Results. In our study we had 482 patients, 260 patients (54.0 %) had obesity (the study group), for comparison, a control group of patients with normal body weight was chosen, the total number of which was 222 (46.0 %) patients. Obesity patients had a higher average age (55.4 ± 9.4 years, p = 0.01), also they had statistically greater percentage of severe cases of acute pancreatitis (85 (32.7 %) vs 16 (7.2 %); p = 0.01). We note the increase in the percentage of the course of severe pancreatitis in patients with weight gain from 10.20 % to 53.93 % (p = 0.03). Obesity patients had the longer bed-days in the hospital than in patients with normal body weight. In addition, they observed an increase of twice the bed in the reanimation and intensive care unit (5.8 ± 0.8 vs 2.7 ± 0.5 days, p = 0.01). When investigating the mortality rate, it should be noted that the main cause of death was the progression of organ failure of 30 (6.3 %), pulmonary embolism (TB) – 15 (3.1 %) and DIC 18 (3.7 %).

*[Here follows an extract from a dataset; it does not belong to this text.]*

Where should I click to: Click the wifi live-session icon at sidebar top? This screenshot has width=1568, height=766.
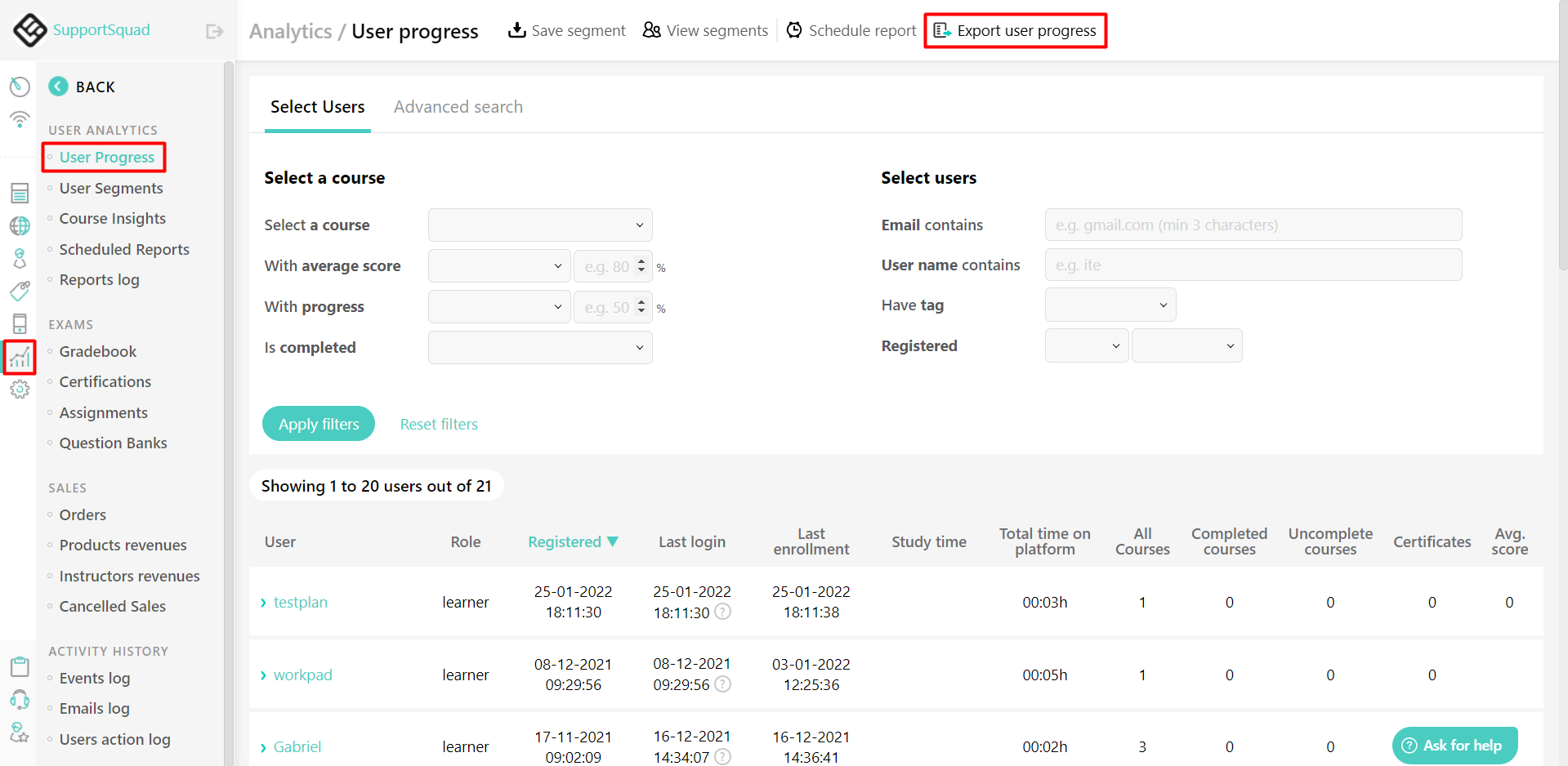(x=20, y=119)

Conclusions. The presence of obesity in patients involves a high risk of severe acute pancreatitis, this risk increases with an increase in the body mass index. In addition, obese patients are provided with a higher bed-day in-patient and in-patient-care settings, which increases the total cost of treatment and requires a cost-effective algorithm in the future. A high mortality rate in obese patients requires improved treatment algorithm.